Um ein drohendes Energiedefizit abzuwenden, plant die ANDE bis 2043 die Einführung neuer Erzeugungstechnologien in Höhe von rund 9 Milliarden US-Dollar. Die im letzten Plano Maestro detaillierte finanzielle Verlagerung priorisiert den Bau von Solarparks und Lithium-Ionen-Batteriespeichern, insbesondere im Chaco, sowie die Modernisierung des nationalen Wasserkraftparkes.
Die als Alternative A bezeichnete Hauptstrategie konzentriert sich auf die Diversifizierung durch nicht-konventionelle erneuerbare Energien. Geplant ist der massive Ausbau von Solaranlagen, wobei die Bauzeit auf geschätzte zwei Jahre verkürzt werden kann. Gleichzeitig sollen Lithium-Ionen-Batteriesysteme integriert werden, um die Schwankungen der Sonnenergie auszugleichen und die tagsüber erzeugte Energie so zu verschieben, dass sie die Nachfragespitzen in der Nacht abdecken kann.

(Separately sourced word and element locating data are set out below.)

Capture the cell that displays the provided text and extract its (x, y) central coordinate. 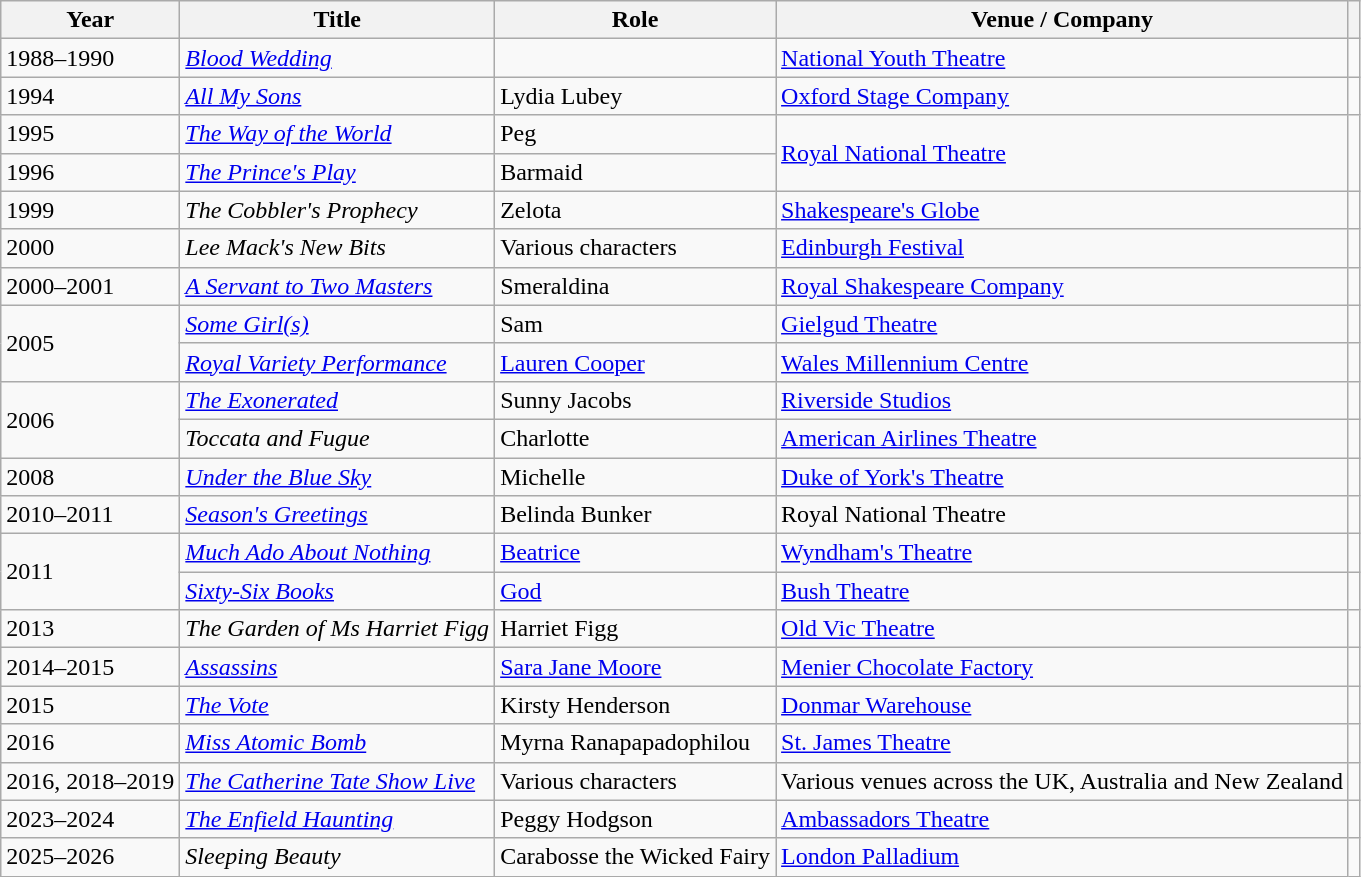
National Youth Theatre (1062, 58)
1988–1990 (90, 58)
Bush Theatre (1062, 591)
Kirsty Henderson (636, 705)
Sleeping Beauty (338, 857)
Under the Blue Sky (338, 477)
Gielgud Theatre (1062, 324)
Sunny Jacobs (636, 400)
Various venues across the UK, Australia and New Zealand (1062, 781)
Blood Wedding (338, 58)
2025–2026 (90, 857)
Harriet Figg (636, 629)
2013 (90, 629)
Shakespeare's Globe (1062, 210)
1994 (90, 96)
The Prince's Play (338, 172)
Wales Millennium Centre (1062, 362)
Royal Shakespeare Company (1062, 286)
American Airlines Theatre (1062, 438)
Charlotte (636, 438)
Title (338, 20)
Menier Chocolate Factory (1062, 667)
Michelle (636, 477)
2023–2024 (90, 819)
St. James Theatre (1062, 743)
Lee Mack's New Bits (338, 248)
Riverside Studios (1062, 400)
2011 (90, 572)
Venue / Company (1062, 20)
2005 (90, 343)
The Exonerated (338, 400)
The Catherine Tate Show Live (338, 781)
A Servant to Two Masters (338, 286)
Beatrice (636, 553)
2000 (90, 248)
The Cobbler's Prophecy (338, 210)
Duke of York's Theatre (1062, 477)
Year (90, 20)
Belinda Bunker (636, 515)
1996 (90, 172)
2016, 2018–2019 (90, 781)
The Garden of Ms Harriet Figg (338, 629)
The Enfield Haunting (338, 819)
Edinburgh Festival (1062, 248)
The Vote (338, 705)
Lydia Lubey (636, 96)
Role (636, 20)
Some Girl(s) (338, 324)
Season's Greetings (338, 515)
Toccata and Fugue (338, 438)
1999 (90, 210)
Sixty-Six Books (338, 591)
2014–2015 (90, 667)
God (636, 591)
Peg (636, 134)
2015 (90, 705)
2010–2011 (90, 515)
All My Sons (338, 96)
The Way of the World (338, 134)
Much Ado About Nothing (338, 553)
Barmaid (636, 172)
Zelota (636, 210)
2008 (90, 477)
Peggy Hodgson (636, 819)
Ambassadors Theatre (1062, 819)
London Palladium (1062, 857)
Royal Variety Performance (338, 362)
Miss Atomic Bomb (338, 743)
Sam (636, 324)
Myrna Ranapapadophilou (636, 743)
Lauren Cooper (636, 362)
Smeraldina (636, 286)
Oxford Stage Company (1062, 96)
2000–2001 (90, 286)
Wyndham's Theatre (1062, 553)
Sara Jane Moore (636, 667)
Assassins (338, 667)
2006 (90, 419)
1995 (90, 134)
Donmar Warehouse (1062, 705)
Old Vic Theatre (1062, 629)
2016 (90, 743)
Carabosse the Wicked Fairy (636, 857)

Die ANDE hält es zudem für wesentlich, bei den Projekten für neue Kleinwasserkraftwerke und weitere binationale Kraftwerke voranzuschreiten. Paraguay prüft zudem die Option der Kernenergie und hat mit der Internationalen Atomenergie-Organisation (IAEO) Abkommen zur Ausbildung von Fachkräften und zur Ausarbeitung des rechtlichen Rahmens geschlossen.